Photo TSA : Mohamed Touzout
Témoignage rare d’un détenu algérien sur Fernand Iveton
Dans sa maison retirée à la sortie Sud-Est de la ville de Boumerdès, à l’Est d’Alger, Mohamed Touzout coule en ce printemps des jours heureux.
À bientôt 88 ans, cet ancien chauffeur à la présidence de la République garde intacte sa mémoire malgré une santé déclinante.

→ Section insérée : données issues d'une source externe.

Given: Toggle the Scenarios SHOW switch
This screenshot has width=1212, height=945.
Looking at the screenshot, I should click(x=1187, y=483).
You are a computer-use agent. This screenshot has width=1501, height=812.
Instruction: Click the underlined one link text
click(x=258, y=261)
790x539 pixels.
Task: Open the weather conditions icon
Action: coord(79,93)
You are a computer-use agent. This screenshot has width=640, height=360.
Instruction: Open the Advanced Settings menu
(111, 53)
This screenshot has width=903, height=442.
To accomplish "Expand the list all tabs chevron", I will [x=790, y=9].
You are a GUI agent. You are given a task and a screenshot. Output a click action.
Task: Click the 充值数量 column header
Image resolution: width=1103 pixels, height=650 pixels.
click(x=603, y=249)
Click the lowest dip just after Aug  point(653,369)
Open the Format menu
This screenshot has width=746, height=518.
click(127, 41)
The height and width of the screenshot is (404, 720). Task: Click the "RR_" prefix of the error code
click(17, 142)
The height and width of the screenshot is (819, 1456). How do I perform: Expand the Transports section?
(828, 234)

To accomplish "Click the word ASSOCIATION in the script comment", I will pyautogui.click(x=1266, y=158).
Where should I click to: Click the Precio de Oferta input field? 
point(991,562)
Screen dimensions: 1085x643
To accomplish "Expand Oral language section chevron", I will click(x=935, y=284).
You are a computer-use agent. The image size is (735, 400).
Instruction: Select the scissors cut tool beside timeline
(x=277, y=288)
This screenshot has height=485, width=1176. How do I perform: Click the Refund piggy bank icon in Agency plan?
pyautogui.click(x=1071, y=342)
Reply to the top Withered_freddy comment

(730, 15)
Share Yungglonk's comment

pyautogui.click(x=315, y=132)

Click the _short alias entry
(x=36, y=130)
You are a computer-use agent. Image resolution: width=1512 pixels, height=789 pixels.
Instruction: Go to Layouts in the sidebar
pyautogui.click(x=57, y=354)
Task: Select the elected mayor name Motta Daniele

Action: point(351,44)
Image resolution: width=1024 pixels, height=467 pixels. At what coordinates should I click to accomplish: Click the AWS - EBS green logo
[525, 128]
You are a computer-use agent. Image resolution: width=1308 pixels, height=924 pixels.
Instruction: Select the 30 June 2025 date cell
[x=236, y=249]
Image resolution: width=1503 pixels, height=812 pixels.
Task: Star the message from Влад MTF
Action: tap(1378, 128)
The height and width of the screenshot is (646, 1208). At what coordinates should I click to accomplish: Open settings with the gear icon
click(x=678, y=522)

Dans le sobre salon où trône un sabre datant de l’époque de la résistance à l’invasion coloniale qu’il n’hésite pas à exhiber fièrement à ses convives d’un jour, Mohamed Touzout ne boude pas son plaisir à retracer son parcours, une véritable saga, depuis où, orphelin à l’âge de six ans, il fréquentait la mosquée de son village Soumâa sur les hauteurs de la ville de Thénia.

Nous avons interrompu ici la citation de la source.